Роман не признался, что идет разыскивать Марину. Лущину это признание и не требовалось. Вскоре он остался на веранде один.
* * *Солнце шло к закату. Гул штормового моря стал глуше. Должно быть, волны истощились и помельчали. Истратился, ослаб и где-то затаился ветер.
Прокоп Иванович прошелся по веранде, заложив руки за спину. Поглядывал на каретниковскую дачу, на зацветшие яблони в небольшом прилегающем саду. Папаша-то у Романа хват. Еще в советское время умудрился такое ранчо отгрохать у моря. Развернулся Василь Палыч. Не на шутку развернулся! Теперь ему и дворец по плечу… Роман-то из другого теста будет. Проекты гуманистические. Сантименты. Провинциальную дамочку побежал разыскивать… Ну и пусть! Это лучше, чем путаться с любовницей своего отца… Эх, вина бы стакан! Он обреченно покосился на графин с водой, который стоял на плетеном столе, и взял в кулак свою непослушную топорщистую бороду.
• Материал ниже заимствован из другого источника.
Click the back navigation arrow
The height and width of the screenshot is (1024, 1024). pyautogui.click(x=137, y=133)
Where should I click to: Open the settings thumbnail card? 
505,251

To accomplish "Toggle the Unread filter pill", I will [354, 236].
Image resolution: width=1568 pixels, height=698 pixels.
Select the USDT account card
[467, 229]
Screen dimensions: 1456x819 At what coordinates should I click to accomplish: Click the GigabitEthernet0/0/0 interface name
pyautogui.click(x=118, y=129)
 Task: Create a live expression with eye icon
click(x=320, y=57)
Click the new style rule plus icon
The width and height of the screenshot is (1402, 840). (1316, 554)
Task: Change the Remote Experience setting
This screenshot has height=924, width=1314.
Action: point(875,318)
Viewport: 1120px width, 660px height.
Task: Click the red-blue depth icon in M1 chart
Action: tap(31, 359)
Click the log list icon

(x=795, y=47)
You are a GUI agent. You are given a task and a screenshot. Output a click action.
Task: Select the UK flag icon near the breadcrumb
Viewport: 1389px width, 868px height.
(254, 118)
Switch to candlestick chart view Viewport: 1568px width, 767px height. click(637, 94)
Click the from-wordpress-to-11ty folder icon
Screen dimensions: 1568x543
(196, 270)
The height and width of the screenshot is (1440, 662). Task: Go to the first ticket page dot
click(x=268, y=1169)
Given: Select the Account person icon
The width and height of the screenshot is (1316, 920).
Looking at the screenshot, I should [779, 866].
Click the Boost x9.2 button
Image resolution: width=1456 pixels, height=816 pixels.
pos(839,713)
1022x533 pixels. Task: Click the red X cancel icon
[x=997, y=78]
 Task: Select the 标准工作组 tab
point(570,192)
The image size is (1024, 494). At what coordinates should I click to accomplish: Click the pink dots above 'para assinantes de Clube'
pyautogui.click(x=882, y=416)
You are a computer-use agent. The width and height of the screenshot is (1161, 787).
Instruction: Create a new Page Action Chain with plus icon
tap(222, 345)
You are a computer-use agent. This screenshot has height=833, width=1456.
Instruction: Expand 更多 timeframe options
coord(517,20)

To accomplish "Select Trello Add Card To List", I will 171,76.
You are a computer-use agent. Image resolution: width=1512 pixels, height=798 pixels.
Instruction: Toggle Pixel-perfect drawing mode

Спустя минуту Прокоп Иванович опять сидел в кресле. Нацепив на толстый нос очки, он погрузился в чтение рукописи, которую нечаянно привез с собой из Москвы.
«Само существование человека — физическое и духовное — сомнению не подвергается ни материалистами, ни идеалистами. Есть человек — как материя. Есть его духовная жизнь — как совокупность его чувств, которые имеют характерные признаки. Среди этих чувств самое яркое и загадочное — любовь. Если это чувство способно доводить человека и до исступленной радости, и до суицида, тогда не предположить ли, что это чувство не просто нечто идеальное, но и нечто материальное? Состоящее из неведомого ныне вещества, ткани, клеток, каких-то неомолекул? Тогда будет правомерен поиск закона сохранения человеческих чувств, аналогично закономерностям физики, механики, математики. Ибо материя, вещество, равно как и энергия, импульс и т. п., не могут произойти из ничего и стать ничем. Целая группа законов сохранения гласит об этом. Причем помимо так называемых строгих законов сохранения, существуют приближенные законы сохранения, которые справедливы лишь для определенного круга процессов. Закон сохранения любви вряд ли примкнет к группе строгих законов сохранения. Скорее всего — это закон с большими приближенностями».
Текст, набитый на старенькой пишущей машинке с истрепанной печатной лентой, располагался на листах, на которые уже легла желтоватая поволока лет. На эту рукопись Прокоп Иванович наткнулся совсем случайно, она оказалась у него в кармане дорожного чемодана и пролежала там немало времени. В чемодан же она попала из редакционных архивов, в которых Прокоп Иванович рылся еще несколько лет назад, перед тем как архивы должны были сжечь или пустить в макулатурные контейнеры. Советская книжная жизнь кончилась, родное издательство сворачивалось, освобождая особняк в центре Москвы под нужды новой богатой жизни. Тысячи страниц издательских рукописей в эту новую жизнь не умещались.
Утраты уже успели коснуться и рукописи, которую спас Прокоп Иванович. Она была с изъянами: в ней отсутствовал титульный лист, сохранился лишь заголовок «Закон сохранения любви». Нигде не значилось имя автора: первая страница тоже была утрачена. Странным образом рукопись и заканчивалась. Вернее, она, казалась просто оборванной. Очевидно, не хватало нескольких заключительных страниц, которые в спешке то ли обронили, то ли сунули в соседнюю кипу, когда рукописи пачками спихивали в архивный подвал.